═══ 原文 ═══

連載コラム「ナースプラクティショナーまでの道 ~看護師人生中間地点~」 第10回

投稿日:2012.07.20

第10回 看護師の役割 後編

 Kさんは妊娠を希望し、血糖値を改善するための努力をもう1回頑張ると宣言して初回面談は終わった。


しかし、2ヶ月後の診察日を待たずして、ある日、妊娠で緊急入院になったことの連絡が入った。


妊娠を許可できるほどではないが、この1ヶ月で随分改善していたデータが、Kさんの努力を表していた。


病室前の廊下でKさんは私の顔をみるなり、涙目で抱きついてきた。「まだ妊娠には危なかったことは聞いた。


不安、、、でも産むの!やっと私のおなかに来てくれた命だから。」その自己決定後、Kさんは妊娠成立時のハイリスクを少しでも取り戻すかのように、寝る間を惜しんで血糖管理をした。


「朝食の7時まで放置しておくと血糖値が上がる。5時はまだ高くないからここで速効型インスリンを打つと7時までもつと思うから2単位だけ打つわ。」と彼女は1日6回の食事療法に加え9回の血糖測定とインスリン投与で妊娠期を乗り切り、無事に出産日を迎え、元気な男児を産んだ。


出産直後に訪床すると、Kさんはぐったりしているどころか元気いっぱいに「中山さん、この子を抱いて!」と私に児を抱かせてくれた。


後で知ったのだが、私はご主人の次にKさんよりも早く抱かせてもらったそうだ。「中山さんに会っていなかったら、この子はこの世に存在しない子だった。私も母親になることはなく、家族をもつこともなかった。


この子の命はいろんな人のいろんな思いがこもっている。だから、丁寧に生きていってほしいという思いをこめた名前をつけるの」と聞いて、目頭が熱くなった。


妊娠中、Kさんがバーンアウトしないか、養生法は医学的に正しいか、児の発育は順調かなど、看護師として伴走させてもらった。


初回面談時の看護の視点の関わりが、Kさんご夫妻それぞれのご両親からKさんご夫妻、そして誕生した子へと「命のリレー」につながったのではないかと思っている。


 現在のKさんは、インスリンポンプを装着して、HbA1cは6.2〜6.5%で経過し、診察日には血糖値の評価とポンプの設定、カーボカウントの評価と次のプランニングも含めて私に報告するなど、セルフケアの達人となっている。


 1型糖尿病をもちながら、育児と仕事を両立し、患者会活動も院内外、それも中国・四国・東海と幅広く活動を広げている。 


 オレムの看護論では「セルフケアができているということは、病気をもちながらでも“健康”であるということ」と示されている。そう、私たち看護師の役割は、病気を持ちながらでも患者さんが健やかに生きていくための支援だ。


身体の管理だけでなく、患者さんが今までの時間を生きて(過去)、今存在し、そして未来を生きるという時間軸で捉え、患者さんをとりまく環境(人間関係、仕事、経済環境、趣味など)、そして人間としての発達段階もふまえ、患者さんの心も身体も、より健康が維持増進できるように全力を尽くす使命があると日々考えている。

═══ 提供資料 ═══

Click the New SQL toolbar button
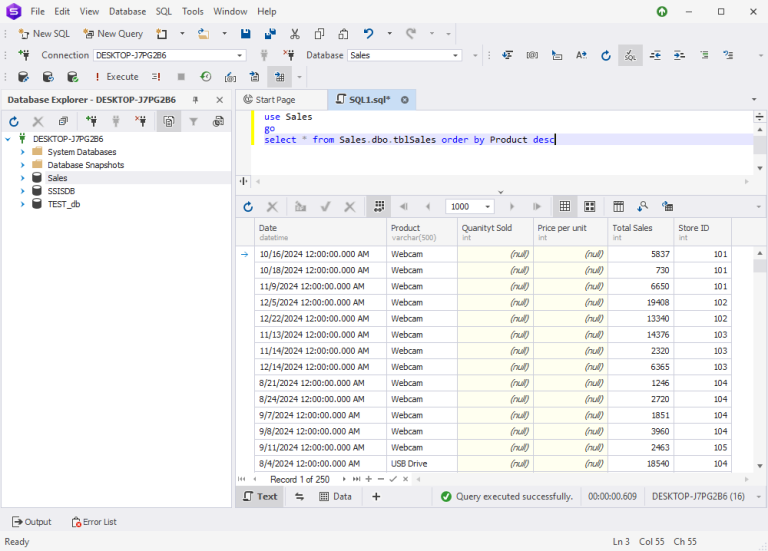 coord(44,34)
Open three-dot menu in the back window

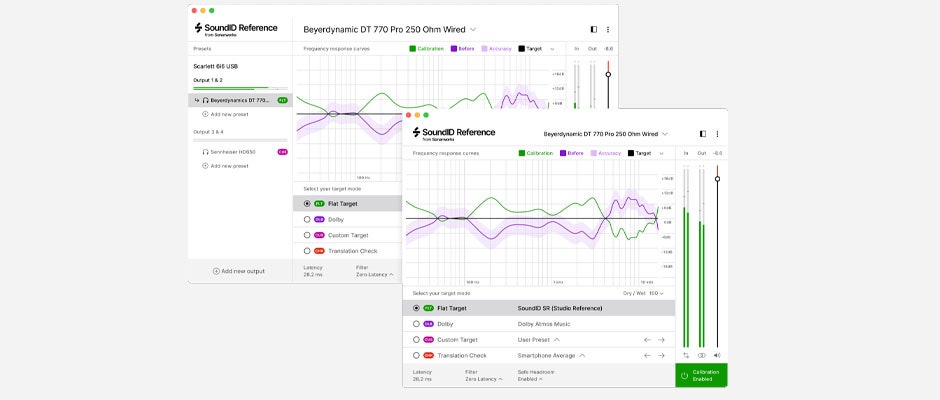(608, 30)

═══

(作業項目 1):
原文をもとに、次の問いに答えよ。
(a) Kさんは妊娠期に1日何回の血糖測定を行ったか。
(b) Kさんが出産したのは男児か女児か。
(c) 現在のKさんのHbA1cはどの範囲で経過しているか。
(作業項目 2):
原文の「現在のKさんは、インスリンポ」から始まり「使命があると日々考えている。」までの部分を、「セルフケアの達人」を「セルフケアの名人」に変えて書き直せ。

(解答欄 1):
(a) 9回
(b) 男児
(c) 6.2〜6.5%

(解答欄 2):
現在のKさんは、インスリンポンプを装着して、HbA1cは6.2〜6.5%で経過し、診察日には血糖値の評価とポンプの設定、カーボカウントの評価と次のプランニングも含めて私に報告するなど、セルフケアの名人となっている。


 1型糖尿病をもちながら、育児と仕事を両立し、患者会活動も院内外、それも中国・四国・東海と幅広く活動を広げている。 


 オレムの看護論では「セルフケアができているということは、病気をもちながらでも“健康”であるということ」と示されている。そう、私たち看護師の役割は、病気を持ちながらでも患者さんが健やかに生きていくための支援だ。


身体の管理だけでなく、患者さんが今までの時間を生きて(過去)、今存在し、そして未来を生きるという時間軸で捉え、患者さんをとりまく環境(人間関係、仕事、経済環境、趣味など)、そして人間としての発達段階もふまえ、患者さんの心も身体も、より健康が維持増進できるように全力を尽くす使命があると日々考えている。